I can remember seeing this book when T was around two and feeling strangely disinterested in reading it. I had my own daughter to watch as she unfolded into her growing awareness of her own self and her place in the world. It seems strange ( — or maybe not so strange) that just as my youngest is three I should suddenly be interested in reading about those years.
I particularly loved those parts of the book set in Sydney where Fernyhough and his wife spend six months with then then two-and-a-half year old Athena. He captures that age — and my memory of it with T perfectly. He’s also great on the difficulty of trying to record someone who is changing at such speed,
Time is pressing on. I have work to get on with, empty ages to fill up with ghosts. The living has already become the remembering. As life sweeps her away, I’ll follow along with my notebook, trying to scribble it all down.

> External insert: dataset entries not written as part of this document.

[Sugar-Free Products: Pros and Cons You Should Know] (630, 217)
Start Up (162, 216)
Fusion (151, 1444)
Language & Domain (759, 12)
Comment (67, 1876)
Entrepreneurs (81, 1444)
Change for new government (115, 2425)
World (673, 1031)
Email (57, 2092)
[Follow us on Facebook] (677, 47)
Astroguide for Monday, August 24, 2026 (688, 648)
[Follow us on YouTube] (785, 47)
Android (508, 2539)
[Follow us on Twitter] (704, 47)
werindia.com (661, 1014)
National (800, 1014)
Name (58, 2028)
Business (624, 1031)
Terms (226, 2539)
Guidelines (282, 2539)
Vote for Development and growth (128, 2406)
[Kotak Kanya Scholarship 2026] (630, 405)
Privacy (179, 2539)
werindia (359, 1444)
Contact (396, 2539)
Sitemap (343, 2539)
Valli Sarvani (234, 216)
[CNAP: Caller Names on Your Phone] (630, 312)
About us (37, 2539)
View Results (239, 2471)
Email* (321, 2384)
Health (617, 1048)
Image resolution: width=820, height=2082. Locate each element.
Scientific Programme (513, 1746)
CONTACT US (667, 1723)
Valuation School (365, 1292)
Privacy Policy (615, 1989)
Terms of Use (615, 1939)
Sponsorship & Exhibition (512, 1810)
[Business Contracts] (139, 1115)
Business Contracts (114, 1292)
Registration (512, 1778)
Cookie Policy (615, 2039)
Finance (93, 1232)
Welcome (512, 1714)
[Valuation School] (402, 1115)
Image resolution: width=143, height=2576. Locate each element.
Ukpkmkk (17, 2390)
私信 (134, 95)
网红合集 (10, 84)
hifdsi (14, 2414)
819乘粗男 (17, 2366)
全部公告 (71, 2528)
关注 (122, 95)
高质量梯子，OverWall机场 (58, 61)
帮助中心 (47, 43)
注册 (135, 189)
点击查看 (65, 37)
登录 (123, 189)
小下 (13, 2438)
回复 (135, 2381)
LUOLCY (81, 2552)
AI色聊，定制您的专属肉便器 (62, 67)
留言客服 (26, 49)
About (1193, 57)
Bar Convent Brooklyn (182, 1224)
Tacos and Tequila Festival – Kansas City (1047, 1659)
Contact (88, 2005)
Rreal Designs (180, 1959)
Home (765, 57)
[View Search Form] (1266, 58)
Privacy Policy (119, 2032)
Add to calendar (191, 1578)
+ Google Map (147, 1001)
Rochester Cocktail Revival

I’m hitched to her star, tugged out of myself by her relentless velocity, trying to remember things before they have even finished happening.
But however careful Fernyhough’s observations of his daughter are, life is messy. When his wife’s second pregnancy ends in a miscarriage, he records both Athena’s reactions (‘Her reaction to the miscarriage was not to cry. It was to think.’) and his own feelings,
How can you mourn a child you have never seen? We tried to love an idea into existence, and now that love had lost its target. The idea became real too soon. Its only chance for survival was to stay invisible, nourished in our minds. Death is supposed to be where we lose our footholds in the physical world, say goodby to corporeality. This was the opposite. Dying made our baby substantial. It ejected it from its dream into the world of cold flesh. […] Just as we had always loved Athena, in part, for what she had the potential to become, so we had loved this child for what he or she might have been. Love is not just about what you are giving to a person now. Love is a promise for the future. It is about saying ‘I will’ as much as ‘I do’.
How perfect that phrase ‘Love is a promise for the future’ is. Because it’s true that the implicit promise of parenthood is to love them no matter what, no matter who they turn out to be, or what they choose to accept or reject of the way we raise them. That the love is independent of outcome; that the love just is.
The Baby in the Mirror is fascinating for its exploration of the first few years of life and the boundaries of our knowledge about how the brain develops. But far more than that, it’s a moving and vivid portrait of the love and awe a father feels for his young daughter. Those fleeting years, when each day brings with it new things and it is hard to keep up with the passing of babyhood into toddlerhood are captured so perfectly (which reminds me of this, Gerard Woodward’s immaculate description of watching one’s children grow: ‘It was hard to remember them as babies. Watching a child grow up is to watch it die a hundred times, each new self overlaying the old, concealing it.’).
Throughout, Fernyhough grapples with how his daughter will view her inclusion in the book when she is older. In the end, after seeking the approval of the now seven-year-old Athena for his project, he concludes,
If she quibbles with the narrative, with my own partial, skew-eyed telling then it means she has a narrative of her own to compare it with. It’s her word against mine, her story against my story. The point is, there’s a story.
Yes, there is a story. And it’s a beautiful one.